そして、最終的に「だから買ってください!」と相手を説得し、商談を成立させようとします。

 

ところが、日本人はまったく正反対のアプローチをします。

日本人は自分や、自社を売り込んだりせず、まず、相手の情報収集をしようとします。つまり、アピールから入るのではなく、ヒアリングから入るのです。

相手はどんな会社なのか、どれくらいの規模で、何人ぐらい働いているか、どんな理念をもち、何を目指しているか。主力商品はどんなもので、どういう顧客がいるか……。そういったことを、はじめて訪問したときに、相手から聞き出そうとします。

これは、外国人にとっては理解しにくいスタイルです。はじめは「え、どういうことなんだろう? これでは商品のことをわかってもらえないし、売れるはずがない」と疑問に思っていました。

私はリクルートで働いていた時代、トップ営業マンといわれるようなあるスペシャリストの先輩から、この日本式の営業テクニックを教えてもらいました。
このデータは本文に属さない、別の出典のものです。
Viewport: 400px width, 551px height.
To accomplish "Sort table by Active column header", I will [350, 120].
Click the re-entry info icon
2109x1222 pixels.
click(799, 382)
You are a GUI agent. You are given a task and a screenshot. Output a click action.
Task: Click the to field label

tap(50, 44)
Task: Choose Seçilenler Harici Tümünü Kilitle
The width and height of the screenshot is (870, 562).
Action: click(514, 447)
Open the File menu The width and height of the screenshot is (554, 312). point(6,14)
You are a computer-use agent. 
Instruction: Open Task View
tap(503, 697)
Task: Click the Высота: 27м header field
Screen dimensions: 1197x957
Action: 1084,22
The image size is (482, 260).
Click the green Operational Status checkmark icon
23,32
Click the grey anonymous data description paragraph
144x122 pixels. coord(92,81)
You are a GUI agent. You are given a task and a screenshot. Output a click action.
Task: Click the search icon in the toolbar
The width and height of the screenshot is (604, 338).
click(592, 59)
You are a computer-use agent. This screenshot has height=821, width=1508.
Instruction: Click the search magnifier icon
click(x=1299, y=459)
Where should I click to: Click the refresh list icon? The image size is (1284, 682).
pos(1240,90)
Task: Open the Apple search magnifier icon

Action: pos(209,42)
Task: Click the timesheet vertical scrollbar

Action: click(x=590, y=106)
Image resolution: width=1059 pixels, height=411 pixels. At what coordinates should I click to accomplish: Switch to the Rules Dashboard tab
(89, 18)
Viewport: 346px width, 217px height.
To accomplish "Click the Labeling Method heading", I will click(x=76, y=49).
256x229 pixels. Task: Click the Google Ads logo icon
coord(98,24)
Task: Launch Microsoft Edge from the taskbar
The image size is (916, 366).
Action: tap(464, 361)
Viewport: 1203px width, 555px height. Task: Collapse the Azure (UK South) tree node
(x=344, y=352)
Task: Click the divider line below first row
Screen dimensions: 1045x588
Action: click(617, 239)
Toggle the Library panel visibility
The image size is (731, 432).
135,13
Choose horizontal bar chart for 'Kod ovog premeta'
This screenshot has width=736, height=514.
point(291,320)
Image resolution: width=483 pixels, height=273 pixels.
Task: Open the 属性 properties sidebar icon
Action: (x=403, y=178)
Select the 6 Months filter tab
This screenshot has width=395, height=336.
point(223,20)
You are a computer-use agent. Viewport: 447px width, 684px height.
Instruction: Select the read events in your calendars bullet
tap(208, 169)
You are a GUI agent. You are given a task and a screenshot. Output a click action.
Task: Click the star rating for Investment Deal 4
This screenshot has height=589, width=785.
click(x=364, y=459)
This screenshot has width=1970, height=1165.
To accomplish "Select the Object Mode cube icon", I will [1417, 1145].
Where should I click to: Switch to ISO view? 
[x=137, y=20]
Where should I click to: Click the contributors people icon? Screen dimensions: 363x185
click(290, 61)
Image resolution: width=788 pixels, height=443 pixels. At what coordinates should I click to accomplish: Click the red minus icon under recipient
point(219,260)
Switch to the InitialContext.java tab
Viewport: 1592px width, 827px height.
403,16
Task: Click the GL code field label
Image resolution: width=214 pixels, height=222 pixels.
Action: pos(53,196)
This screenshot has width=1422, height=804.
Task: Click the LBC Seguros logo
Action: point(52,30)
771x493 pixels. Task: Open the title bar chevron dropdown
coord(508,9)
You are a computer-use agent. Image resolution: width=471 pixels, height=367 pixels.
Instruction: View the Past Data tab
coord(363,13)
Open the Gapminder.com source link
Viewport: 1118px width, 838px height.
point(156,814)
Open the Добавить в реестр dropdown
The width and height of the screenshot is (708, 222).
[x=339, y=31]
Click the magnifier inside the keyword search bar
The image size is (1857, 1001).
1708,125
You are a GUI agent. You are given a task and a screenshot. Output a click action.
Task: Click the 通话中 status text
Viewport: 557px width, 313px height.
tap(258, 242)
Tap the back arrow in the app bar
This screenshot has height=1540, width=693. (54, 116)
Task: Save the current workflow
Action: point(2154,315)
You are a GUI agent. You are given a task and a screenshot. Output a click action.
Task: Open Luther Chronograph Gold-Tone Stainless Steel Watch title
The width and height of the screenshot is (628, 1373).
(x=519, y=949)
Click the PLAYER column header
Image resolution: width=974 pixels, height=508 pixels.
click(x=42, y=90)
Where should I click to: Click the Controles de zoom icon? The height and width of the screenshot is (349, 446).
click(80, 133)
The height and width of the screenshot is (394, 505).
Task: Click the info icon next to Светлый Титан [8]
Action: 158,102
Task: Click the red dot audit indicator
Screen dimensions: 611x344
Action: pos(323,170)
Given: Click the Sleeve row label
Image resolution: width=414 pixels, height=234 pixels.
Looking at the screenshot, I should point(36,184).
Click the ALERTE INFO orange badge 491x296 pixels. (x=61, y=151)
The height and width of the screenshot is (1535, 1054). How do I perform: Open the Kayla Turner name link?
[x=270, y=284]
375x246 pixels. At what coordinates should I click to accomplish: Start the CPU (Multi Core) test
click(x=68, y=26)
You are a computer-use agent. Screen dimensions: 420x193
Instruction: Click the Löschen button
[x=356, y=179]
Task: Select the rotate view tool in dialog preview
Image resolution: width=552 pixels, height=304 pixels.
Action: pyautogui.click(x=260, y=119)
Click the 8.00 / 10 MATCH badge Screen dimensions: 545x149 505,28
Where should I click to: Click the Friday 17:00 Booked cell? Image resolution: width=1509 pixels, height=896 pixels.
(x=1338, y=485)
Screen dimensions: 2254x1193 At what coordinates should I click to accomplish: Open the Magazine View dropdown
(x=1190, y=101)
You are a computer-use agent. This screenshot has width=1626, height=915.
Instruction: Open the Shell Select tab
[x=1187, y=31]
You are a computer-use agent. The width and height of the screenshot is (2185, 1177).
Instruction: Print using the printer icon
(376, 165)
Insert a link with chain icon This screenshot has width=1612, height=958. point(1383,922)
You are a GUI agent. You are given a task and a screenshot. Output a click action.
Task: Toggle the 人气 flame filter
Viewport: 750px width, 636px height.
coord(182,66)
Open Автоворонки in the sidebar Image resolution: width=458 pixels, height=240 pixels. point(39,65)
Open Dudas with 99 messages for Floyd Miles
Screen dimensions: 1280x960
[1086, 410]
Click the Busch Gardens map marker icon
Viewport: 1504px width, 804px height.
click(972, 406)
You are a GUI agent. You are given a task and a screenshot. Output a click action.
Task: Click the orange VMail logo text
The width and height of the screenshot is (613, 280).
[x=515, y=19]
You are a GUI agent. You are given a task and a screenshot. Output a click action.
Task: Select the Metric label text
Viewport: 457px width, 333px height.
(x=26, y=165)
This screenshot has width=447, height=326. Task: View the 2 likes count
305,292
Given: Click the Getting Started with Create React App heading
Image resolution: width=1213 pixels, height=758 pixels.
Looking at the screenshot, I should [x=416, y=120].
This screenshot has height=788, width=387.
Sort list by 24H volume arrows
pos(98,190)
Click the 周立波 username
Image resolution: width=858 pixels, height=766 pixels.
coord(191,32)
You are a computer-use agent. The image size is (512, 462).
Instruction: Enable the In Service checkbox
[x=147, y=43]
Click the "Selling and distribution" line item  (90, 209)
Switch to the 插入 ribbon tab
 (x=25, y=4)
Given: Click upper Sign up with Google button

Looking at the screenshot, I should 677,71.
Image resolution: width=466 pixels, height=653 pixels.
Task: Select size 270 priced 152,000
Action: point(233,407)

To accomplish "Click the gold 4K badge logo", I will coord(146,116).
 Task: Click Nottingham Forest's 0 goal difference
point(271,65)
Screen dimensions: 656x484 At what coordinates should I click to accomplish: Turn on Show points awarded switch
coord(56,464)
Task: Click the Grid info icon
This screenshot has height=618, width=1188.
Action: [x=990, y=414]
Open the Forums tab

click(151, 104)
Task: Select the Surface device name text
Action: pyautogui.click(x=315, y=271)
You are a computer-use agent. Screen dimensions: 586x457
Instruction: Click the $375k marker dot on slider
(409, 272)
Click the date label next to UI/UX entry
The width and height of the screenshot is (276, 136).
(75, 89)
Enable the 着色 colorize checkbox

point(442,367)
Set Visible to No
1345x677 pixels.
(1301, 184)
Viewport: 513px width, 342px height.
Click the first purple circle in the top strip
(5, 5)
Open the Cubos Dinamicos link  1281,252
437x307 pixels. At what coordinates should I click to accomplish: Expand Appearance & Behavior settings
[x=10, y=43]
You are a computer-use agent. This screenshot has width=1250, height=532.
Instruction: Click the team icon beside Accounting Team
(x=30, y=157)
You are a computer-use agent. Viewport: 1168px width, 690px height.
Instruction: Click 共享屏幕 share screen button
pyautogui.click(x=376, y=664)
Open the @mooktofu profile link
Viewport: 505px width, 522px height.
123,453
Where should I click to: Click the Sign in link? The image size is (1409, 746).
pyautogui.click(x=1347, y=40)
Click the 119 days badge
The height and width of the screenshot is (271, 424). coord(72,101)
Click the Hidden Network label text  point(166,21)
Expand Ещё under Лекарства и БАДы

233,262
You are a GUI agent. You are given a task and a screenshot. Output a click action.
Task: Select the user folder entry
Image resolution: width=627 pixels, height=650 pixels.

先輩いわく、とにかく相手の話を聞いて、自分たちの商品のアピールをいっさいしないことだ、と言うのです。

ひたすら相手の話を聞いているだけです。しかし、そうしているうちに、何が生まれるか。しばらくして、ようやくそれがわかりました。

次第に相手のなかに「信頼」が芽生え、相手がわれわれの会社や、商品について興味津々で聞きたがるようになるのです。